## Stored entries
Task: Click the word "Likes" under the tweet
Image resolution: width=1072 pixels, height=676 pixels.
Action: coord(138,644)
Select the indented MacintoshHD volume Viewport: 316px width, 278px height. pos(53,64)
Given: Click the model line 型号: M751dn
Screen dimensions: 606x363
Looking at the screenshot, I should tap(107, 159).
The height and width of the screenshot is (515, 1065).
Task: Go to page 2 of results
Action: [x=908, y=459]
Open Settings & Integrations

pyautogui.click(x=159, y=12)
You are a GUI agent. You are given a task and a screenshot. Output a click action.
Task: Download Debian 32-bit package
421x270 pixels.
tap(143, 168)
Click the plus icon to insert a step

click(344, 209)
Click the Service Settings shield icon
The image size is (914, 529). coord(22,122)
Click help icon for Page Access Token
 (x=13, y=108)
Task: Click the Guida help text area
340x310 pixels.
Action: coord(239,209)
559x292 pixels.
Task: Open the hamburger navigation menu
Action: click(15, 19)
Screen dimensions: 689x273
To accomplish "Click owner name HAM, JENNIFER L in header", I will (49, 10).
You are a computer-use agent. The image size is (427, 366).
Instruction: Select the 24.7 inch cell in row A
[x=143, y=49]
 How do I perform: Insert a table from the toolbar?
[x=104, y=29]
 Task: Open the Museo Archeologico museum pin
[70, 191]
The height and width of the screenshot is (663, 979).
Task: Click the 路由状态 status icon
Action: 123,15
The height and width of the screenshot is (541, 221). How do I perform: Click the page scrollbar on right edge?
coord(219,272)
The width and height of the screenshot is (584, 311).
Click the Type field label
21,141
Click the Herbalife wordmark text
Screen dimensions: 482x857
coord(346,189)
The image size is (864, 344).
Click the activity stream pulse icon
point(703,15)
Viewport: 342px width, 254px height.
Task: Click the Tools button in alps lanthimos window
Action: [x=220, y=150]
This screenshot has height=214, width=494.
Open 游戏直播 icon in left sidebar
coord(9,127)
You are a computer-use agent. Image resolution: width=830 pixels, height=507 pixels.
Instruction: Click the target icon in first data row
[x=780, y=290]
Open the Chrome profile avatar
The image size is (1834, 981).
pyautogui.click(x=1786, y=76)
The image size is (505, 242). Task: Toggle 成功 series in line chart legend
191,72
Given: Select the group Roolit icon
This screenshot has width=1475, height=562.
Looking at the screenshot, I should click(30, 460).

## Exercise directions
Would you please print every record exactly as written?

## Response area
Task: Click the word "Likes" under the tweet
Image resolution: width=1072 pixels, height=676 pixels.
Action: coord(138,644)
Select the indented MacintoshHD volume Viewport: 316px width, 278px height. pos(53,64)
Given: Click the model line 型号: M751dn
Screen dimensions: 606x363
Looking at the screenshot, I should tap(107, 159).
The height and width of the screenshot is (515, 1065).
Task: Go to page 2 of results
Action: [x=908, y=459]
Open Settings & Integrations

pyautogui.click(x=159, y=12)
You are a GUI agent. You are given a task and a screenshot. Output a click action.
Task: Download Debian 32-bit package
421x270 pixels.
tap(143, 168)
Click the plus icon to insert a step

click(344, 209)
Click the Service Settings shield icon
The image size is (914, 529). coord(22,122)
Click help icon for Page Access Token
 (x=13, y=108)
Task: Click the Guida help text area
340x310 pixels.
Action: coord(239,209)
559x292 pixels.
Task: Open the hamburger navigation menu
Action: click(15, 19)
Screen dimensions: 689x273
To accomplish "Click owner name HAM, JENNIFER L in header", I will (49, 10).
You are a computer-use agent. The image size is (427, 366).
Instruction: Select the 24.7 inch cell in row A
[x=143, y=49]
 How do I perform: Insert a table from the toolbar?
[x=104, y=29]
 Task: Open the Museo Archeologico museum pin
[70, 191]
The height and width of the screenshot is (663, 979).
Task: Click the 路由状态 status icon
Action: 123,15
The height and width of the screenshot is (541, 221). How do I perform: Click the page scrollbar on right edge?
coord(219,272)
The width and height of the screenshot is (584, 311).
Click the Type field label
21,141
Click the Herbalife wordmark text
Screen dimensions: 482x857
coord(346,189)
The image size is (864, 344).
Click the activity stream pulse icon
point(703,15)
Viewport: 342px width, 254px height.
Task: Click the Tools button in alps lanthimos window
Action: [x=220, y=150]
This screenshot has height=214, width=494.
Open 游戏直播 icon in left sidebar
coord(9,127)
You are a computer-use agent. Image resolution: width=830 pixels, height=507 pixels.
Instruction: Click the target icon in first data row
[x=780, y=290]
Open the Chrome profile avatar
The image size is (1834, 981).
pyautogui.click(x=1786, y=76)
The image size is (505, 242). Task: Toggle 成功 series in line chart legend
191,72
Given: Select the group Roolit icon
This screenshot has width=1475, height=562.
Looking at the screenshot, I should click(30, 460).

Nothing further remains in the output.